■ ACTIVITY ■
If a line comes after the one containing "Click the orange player position arrow", leave it out; copy every line before it, and that line too, exactly as written, starting from the first line of the entries.

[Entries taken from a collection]

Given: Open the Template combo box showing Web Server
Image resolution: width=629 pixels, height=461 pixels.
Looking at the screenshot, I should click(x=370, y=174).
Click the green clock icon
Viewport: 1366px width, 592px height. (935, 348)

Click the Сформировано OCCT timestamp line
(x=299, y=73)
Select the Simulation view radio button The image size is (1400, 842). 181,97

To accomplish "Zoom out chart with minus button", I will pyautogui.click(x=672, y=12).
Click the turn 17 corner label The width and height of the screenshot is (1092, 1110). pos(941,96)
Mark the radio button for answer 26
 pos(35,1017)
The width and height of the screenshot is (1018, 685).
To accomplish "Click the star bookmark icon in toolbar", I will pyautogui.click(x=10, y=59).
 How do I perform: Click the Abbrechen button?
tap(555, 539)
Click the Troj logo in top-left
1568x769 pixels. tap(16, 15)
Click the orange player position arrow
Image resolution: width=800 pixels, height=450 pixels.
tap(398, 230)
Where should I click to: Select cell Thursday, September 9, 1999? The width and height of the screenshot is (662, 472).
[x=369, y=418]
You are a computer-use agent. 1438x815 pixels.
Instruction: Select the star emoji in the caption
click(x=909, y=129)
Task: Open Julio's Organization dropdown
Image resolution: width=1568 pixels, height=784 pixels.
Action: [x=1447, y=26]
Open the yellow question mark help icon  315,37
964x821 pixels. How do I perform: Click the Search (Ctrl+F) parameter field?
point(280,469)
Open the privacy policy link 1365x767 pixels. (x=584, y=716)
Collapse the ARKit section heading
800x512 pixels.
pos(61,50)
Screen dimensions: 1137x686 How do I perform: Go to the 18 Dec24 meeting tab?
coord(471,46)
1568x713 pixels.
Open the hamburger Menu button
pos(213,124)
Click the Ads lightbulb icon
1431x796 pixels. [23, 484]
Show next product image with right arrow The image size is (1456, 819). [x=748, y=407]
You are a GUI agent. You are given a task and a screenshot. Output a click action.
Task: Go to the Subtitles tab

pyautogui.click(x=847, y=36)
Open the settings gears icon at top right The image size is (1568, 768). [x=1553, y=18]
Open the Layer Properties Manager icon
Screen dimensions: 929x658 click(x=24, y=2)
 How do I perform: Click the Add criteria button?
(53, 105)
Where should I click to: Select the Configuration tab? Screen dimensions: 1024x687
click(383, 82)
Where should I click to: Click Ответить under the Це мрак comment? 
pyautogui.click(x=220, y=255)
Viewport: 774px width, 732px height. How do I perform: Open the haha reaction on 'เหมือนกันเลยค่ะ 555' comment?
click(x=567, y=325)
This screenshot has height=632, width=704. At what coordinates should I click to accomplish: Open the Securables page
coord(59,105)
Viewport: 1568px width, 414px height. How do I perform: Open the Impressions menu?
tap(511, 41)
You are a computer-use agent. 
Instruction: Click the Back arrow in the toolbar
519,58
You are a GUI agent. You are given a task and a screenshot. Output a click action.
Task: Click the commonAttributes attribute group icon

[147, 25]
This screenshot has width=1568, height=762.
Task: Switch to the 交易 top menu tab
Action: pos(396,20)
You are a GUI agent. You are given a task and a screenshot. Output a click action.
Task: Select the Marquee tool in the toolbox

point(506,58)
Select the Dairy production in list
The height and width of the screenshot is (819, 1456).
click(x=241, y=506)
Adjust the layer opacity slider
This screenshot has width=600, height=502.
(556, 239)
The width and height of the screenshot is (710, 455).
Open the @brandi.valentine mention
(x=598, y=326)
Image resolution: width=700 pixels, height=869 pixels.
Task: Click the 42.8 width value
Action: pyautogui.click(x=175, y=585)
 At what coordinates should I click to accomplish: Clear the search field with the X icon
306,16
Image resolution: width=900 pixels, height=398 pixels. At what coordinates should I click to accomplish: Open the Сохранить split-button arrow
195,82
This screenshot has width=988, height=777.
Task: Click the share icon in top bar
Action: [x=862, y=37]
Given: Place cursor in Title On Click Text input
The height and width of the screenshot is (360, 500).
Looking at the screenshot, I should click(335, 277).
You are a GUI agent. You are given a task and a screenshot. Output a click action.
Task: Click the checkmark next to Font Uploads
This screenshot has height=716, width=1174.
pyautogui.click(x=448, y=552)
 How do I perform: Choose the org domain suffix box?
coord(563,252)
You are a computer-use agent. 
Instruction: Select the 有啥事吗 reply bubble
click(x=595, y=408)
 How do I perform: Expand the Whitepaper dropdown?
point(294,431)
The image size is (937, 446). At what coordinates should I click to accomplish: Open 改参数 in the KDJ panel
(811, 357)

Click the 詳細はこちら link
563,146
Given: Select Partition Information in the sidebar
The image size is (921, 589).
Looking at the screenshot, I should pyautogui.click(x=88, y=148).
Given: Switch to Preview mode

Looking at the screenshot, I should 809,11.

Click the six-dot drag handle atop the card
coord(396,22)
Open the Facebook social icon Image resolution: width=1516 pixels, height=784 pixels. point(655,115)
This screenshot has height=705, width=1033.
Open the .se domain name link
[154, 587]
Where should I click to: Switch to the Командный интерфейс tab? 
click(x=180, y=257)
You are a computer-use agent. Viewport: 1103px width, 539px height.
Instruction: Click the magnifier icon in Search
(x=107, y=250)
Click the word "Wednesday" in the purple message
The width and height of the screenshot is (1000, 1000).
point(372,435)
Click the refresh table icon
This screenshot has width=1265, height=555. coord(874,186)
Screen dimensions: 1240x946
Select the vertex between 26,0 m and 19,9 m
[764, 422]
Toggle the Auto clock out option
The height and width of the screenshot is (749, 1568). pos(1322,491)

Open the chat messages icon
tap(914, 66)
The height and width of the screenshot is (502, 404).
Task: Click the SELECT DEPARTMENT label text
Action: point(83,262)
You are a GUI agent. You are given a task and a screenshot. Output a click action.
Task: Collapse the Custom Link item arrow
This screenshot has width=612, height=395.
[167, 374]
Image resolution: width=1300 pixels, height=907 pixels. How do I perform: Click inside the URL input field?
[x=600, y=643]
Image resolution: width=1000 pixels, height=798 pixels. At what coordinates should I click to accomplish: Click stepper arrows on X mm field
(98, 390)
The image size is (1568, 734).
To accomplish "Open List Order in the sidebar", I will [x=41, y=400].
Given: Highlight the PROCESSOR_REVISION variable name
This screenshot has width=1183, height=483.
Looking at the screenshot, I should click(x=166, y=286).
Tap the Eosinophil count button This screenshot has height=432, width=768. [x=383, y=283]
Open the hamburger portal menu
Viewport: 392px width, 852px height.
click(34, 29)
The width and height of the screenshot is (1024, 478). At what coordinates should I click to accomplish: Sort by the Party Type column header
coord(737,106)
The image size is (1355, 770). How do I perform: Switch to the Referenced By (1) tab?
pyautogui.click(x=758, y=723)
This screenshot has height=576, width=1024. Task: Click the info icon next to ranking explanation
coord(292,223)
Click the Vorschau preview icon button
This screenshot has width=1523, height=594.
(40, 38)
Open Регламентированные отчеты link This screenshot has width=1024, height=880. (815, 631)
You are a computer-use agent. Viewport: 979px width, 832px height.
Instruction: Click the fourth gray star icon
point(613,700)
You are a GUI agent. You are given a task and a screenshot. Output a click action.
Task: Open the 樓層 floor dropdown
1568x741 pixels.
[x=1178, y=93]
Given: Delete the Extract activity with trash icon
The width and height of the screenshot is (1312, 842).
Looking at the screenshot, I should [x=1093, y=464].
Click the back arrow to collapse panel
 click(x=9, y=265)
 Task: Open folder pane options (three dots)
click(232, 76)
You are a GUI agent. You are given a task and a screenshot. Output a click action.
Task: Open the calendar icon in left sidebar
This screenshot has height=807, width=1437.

■ RESPONSE TO THE EXERCISE ■
Given: Open the Template combo box showing Web Server
Image resolution: width=629 pixels, height=461 pixels.
Looking at the screenshot, I should click(x=370, y=174).
Click the green clock icon
Viewport: 1366px width, 592px height. (935, 348)

Click the Сформировано OCCT timestamp line
(x=299, y=73)
Select the Simulation view radio button The image size is (1400, 842). 181,97

To accomplish "Zoom out chart with minus button", I will pyautogui.click(x=672, y=12).
Click the turn 17 corner label The width and height of the screenshot is (1092, 1110). pos(941,96)
Mark the radio button for answer 26
 pos(35,1017)
The width and height of the screenshot is (1018, 685).
To accomplish "Click the star bookmark icon in toolbar", I will pyautogui.click(x=10, y=59).
 How do I perform: Click the Abbrechen button?
tap(555, 539)
Click the Troj logo in top-left
1568x769 pixels. tap(16, 15)
Click the orange player position arrow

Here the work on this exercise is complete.